**DOCUMENT EXCERPT**
»»
December 1, 2014

Building a Recommendation Engine for Reddit. Part 4

On this final part of my series about Building a recommendation engine for Reddit I will explain how to use the similarity engine on a web application.

We left Part 3 with a fully functional similarity engine, that given a set of subreddits for a Redditor it would return the top N subreddits that are more similar to that initial set.

Step 4. Building the web application

To build the web application, we need to decide how to implement it. In my case, I chose to write this web application in Go, because is a language that requires very little memory (compared to other higher level languages such as python), and also because Go is designed for concurrency (and we will need concurrency).

So first we start with the template that the client (i.e, the user that goes to the site with his browser):

index.html

<!DOCTYPE html>
<html lang="en">
  <head>
    <meta charset="utf-8">
    <meta http-equiv="X-UA-Compatible" content="IE=edge">
    <meta name="viewport" content="width=device-width, initial-scale=1">
    <meta name="description" content="Reddit Recommendation engine">
    <meta name="author" content="@manugarri">
    <title>Find a sub</title>
    
    <link rel="stylesheet" href="https://maxcdn.bootstrapcdn.com/bootstrap/3.3.1/css/bootstrap.min.css">
    <link href="css/custom.css" rel="stylesheet">
    <link href='http://fonts.googleapis.com/css?family=Arvo:400,700|Signika:300' rel='stylesheet' type='text/css'>
    <link rel="shortcut icon" href="images/favicon.ico">
  </head>

  <body>
    <div class="jumbotron">
      <div class="container">
        <h1>Reddit recommendation engine</h1>
        <p>A basic implementation of a recommendation engine. It can recommend personalized subreddits based on each sub userbase</p>

      <h2>Discover new subreddits based on your subscriptions</h2>
      <form action="/auth"  class="new-entry" )>
        <input type=submit value="Recommend me!" class="btn btn-primary">
      </form>
      </div>
    </div>
      <hr>
      <footer>
        <p><em>Made by </em><a href="http://www.manugarri.com" target="_blank">@manugarri</a> with <3 for Reddit</em></p>
      </footer>
    <script src="https://maxcdn.bootstrapcdn.com/bootstrap/3.3.1/js/bootstrap.min.js">
  </body>
</html>

Nothing impressive here. Just a landing page with a button that starts the reddit oauth process. When a user press the "Recommend me!" Button, the client sends a request to /auth (this is a relative path, so in this case, if the main page is findasub.manugarri.com, /auth will redirect to http://findasub.manugarri.com/auth)
««
**PROBLEM STATEMENT**
Can you copy the part of the Reddit recommendation engine post from "We left Part" to "will need concurrency)." word for word? The rows that follow were taken from a different source than the Reddit recommendation engine post.

Stored data
»»
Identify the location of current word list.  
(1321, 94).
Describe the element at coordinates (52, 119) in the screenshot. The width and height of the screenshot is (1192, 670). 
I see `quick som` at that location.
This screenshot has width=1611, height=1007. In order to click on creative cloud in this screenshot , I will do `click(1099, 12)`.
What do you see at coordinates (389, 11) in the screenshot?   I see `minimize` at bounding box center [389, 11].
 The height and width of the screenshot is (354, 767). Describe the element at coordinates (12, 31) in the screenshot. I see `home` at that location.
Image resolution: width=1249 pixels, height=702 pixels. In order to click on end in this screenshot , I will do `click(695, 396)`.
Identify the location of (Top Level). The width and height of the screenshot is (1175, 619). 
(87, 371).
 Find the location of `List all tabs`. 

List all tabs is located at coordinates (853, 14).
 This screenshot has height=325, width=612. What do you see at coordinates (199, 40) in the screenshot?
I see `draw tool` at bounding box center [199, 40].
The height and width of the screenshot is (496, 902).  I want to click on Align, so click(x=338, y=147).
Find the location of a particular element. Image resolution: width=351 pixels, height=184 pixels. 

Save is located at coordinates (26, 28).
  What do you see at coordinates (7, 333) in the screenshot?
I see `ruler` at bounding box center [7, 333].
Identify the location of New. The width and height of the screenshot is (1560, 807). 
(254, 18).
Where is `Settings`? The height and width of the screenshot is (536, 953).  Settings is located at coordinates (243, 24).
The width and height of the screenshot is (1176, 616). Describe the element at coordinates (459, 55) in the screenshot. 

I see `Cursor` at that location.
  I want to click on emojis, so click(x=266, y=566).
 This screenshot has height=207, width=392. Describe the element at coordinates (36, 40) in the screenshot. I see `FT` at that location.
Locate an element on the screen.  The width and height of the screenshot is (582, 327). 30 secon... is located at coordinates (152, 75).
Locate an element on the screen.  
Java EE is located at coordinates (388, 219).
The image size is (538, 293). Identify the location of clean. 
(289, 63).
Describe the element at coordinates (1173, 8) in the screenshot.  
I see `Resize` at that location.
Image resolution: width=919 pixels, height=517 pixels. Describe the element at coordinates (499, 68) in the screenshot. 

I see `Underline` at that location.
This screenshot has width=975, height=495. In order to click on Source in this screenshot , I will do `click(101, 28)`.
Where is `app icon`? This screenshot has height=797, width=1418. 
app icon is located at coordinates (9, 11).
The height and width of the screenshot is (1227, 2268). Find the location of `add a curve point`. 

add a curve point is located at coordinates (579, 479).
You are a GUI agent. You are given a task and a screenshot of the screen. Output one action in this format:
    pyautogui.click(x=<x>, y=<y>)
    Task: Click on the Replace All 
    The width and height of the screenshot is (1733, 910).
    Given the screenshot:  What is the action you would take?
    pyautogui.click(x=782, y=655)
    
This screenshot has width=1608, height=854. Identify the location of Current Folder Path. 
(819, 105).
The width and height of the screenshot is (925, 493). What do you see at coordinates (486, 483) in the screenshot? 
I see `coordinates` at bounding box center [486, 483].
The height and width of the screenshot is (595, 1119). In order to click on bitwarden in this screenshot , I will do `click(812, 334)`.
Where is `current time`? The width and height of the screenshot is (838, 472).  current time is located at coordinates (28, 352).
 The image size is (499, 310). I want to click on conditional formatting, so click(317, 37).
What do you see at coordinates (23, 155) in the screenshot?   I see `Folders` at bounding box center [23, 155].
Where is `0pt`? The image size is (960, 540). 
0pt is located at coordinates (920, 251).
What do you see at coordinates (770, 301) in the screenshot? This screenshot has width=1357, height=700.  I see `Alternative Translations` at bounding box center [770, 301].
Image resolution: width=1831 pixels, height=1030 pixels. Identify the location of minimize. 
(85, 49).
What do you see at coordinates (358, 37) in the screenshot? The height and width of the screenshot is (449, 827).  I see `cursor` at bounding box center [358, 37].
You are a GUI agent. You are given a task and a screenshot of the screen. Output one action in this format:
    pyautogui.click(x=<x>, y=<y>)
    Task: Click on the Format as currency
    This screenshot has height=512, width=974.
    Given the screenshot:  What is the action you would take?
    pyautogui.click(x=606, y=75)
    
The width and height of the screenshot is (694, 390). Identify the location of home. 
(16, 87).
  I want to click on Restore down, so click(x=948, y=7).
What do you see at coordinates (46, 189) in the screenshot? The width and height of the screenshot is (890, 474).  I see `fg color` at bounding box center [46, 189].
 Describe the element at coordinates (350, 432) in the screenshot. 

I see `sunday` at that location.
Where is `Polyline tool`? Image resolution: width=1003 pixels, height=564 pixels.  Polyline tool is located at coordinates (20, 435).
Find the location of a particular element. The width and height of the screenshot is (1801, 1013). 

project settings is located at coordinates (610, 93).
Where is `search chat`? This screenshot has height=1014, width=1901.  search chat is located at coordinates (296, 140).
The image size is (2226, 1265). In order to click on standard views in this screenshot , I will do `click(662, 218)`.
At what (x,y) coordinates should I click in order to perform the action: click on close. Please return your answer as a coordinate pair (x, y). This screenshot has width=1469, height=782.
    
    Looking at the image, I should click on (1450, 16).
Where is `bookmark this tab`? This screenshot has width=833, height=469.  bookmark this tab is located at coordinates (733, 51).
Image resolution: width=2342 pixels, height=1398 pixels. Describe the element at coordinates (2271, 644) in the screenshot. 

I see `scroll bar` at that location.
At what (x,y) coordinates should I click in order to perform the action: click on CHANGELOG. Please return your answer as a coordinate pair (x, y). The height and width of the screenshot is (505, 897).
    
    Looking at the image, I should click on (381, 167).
««
**EXERCISE OUTPUT**
We left Part 3 with a fully functional similarity engine, that given a set of subreddits for a Redditor it would return the top N subreddits that are more similar to that initial set.

Step 4. Building the web application

To build the web application, we need to decide how to implement it. In my case, I chose to write this web application in Go, because is a language that requires very little memory (compared to other higher level languages such as python), and also because Go is designed for concurrency (and we will need concurrency).